BEGIN Records for this exercise

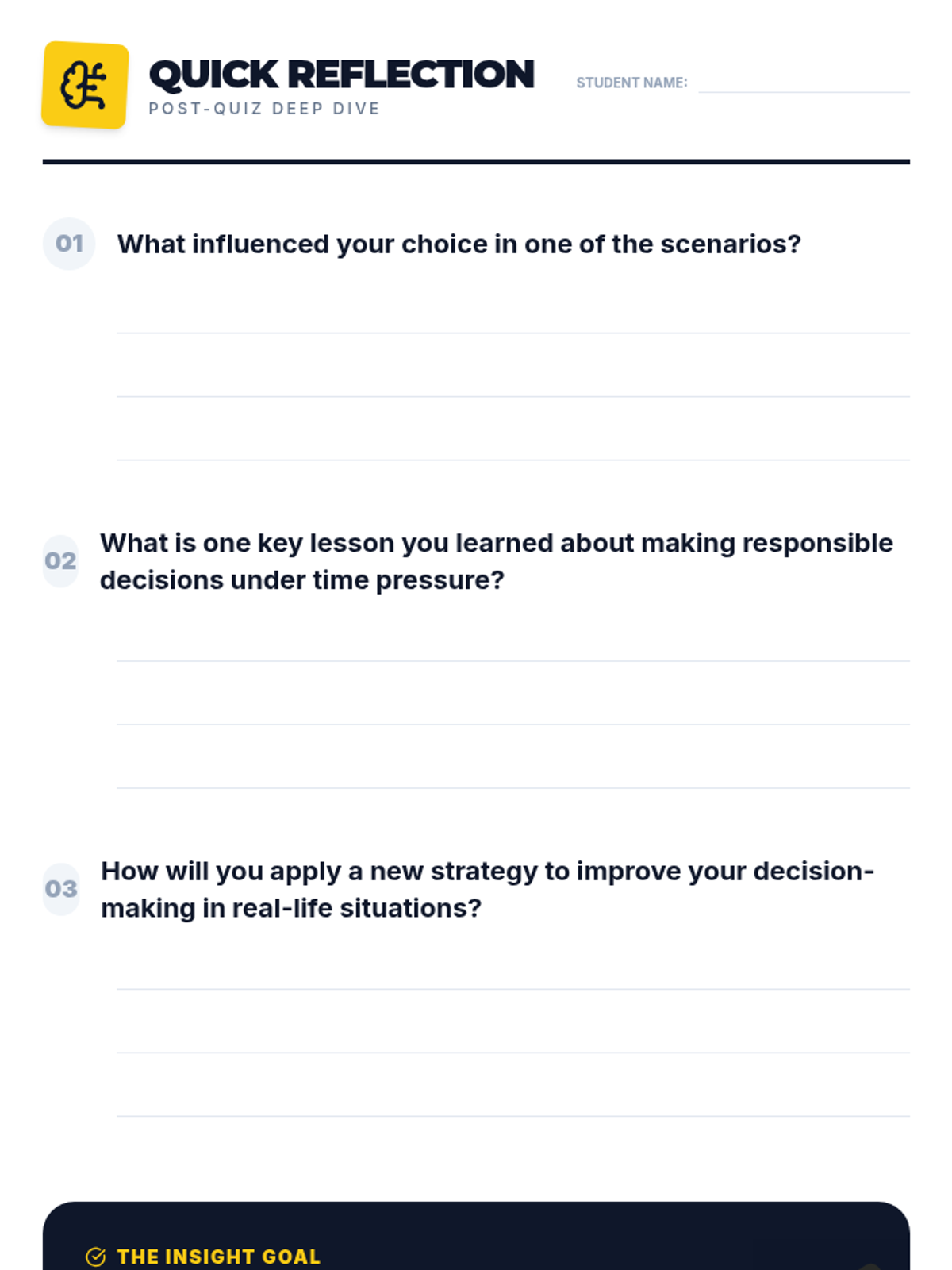The width and height of the screenshot is (952, 1270).
Task: Click the thick divider line under the header
Action: click(476, 162)
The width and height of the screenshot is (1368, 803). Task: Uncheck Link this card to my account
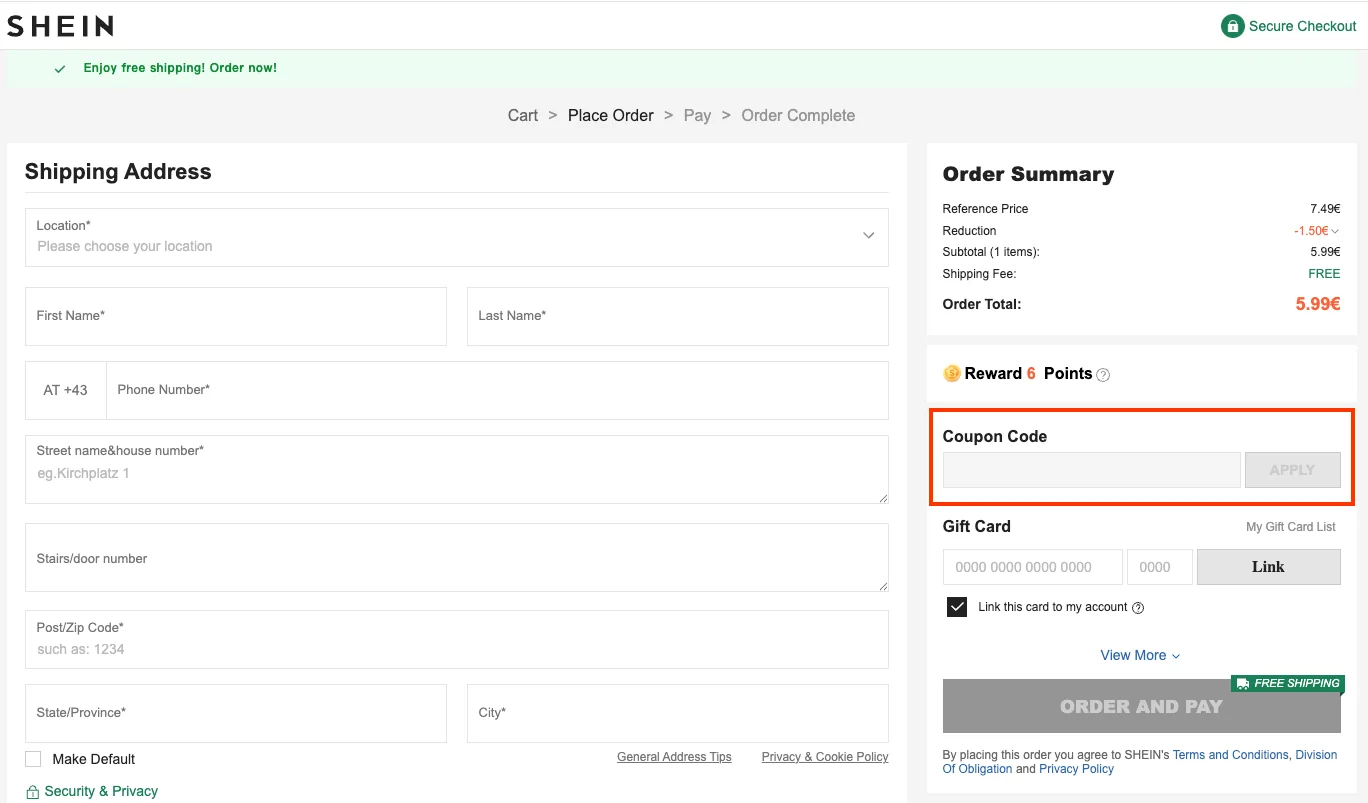tap(957, 607)
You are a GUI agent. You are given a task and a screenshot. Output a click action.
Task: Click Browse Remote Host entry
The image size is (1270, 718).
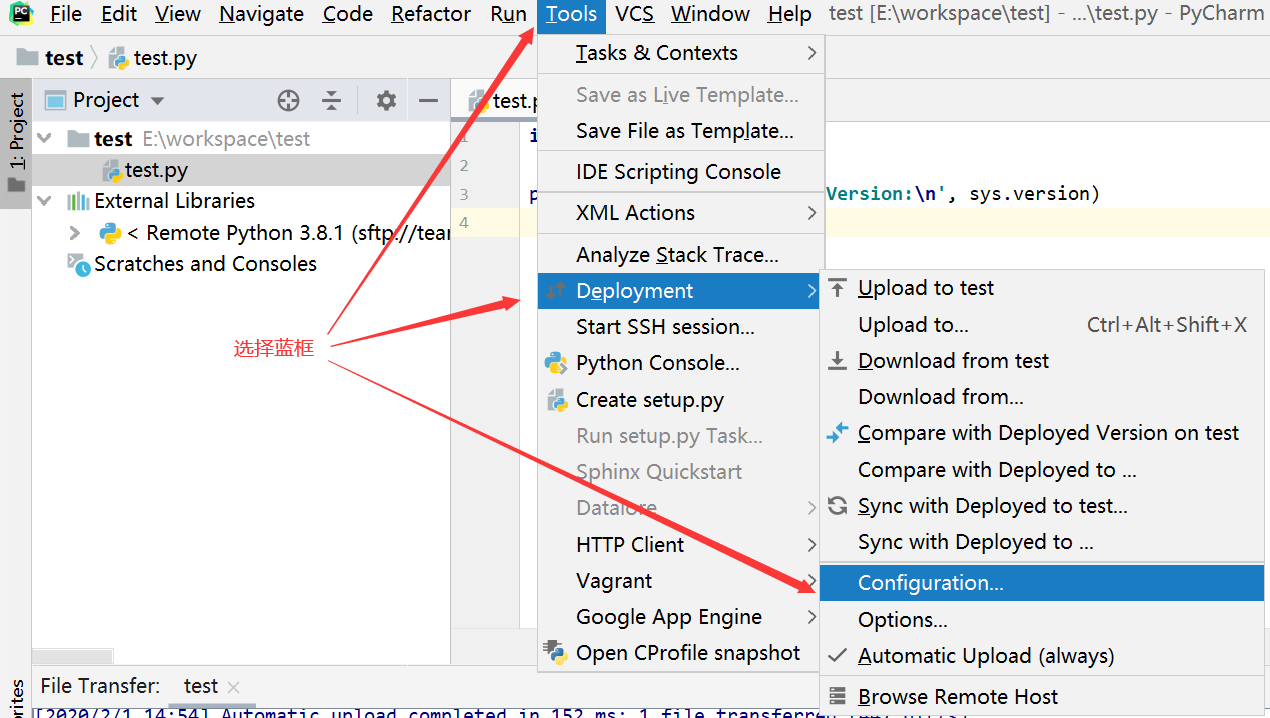pyautogui.click(x=957, y=697)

END Records for this exercise

### Action item:
Hand back exactly the lines from the one with "Task: Click Browse Remote Host entry" through the last line of the data above, both ends included, with every picture left out.

### Solution to this problem:
Task: Click Browse Remote Host entry
The image size is (1270, 718).
pyautogui.click(x=957, y=697)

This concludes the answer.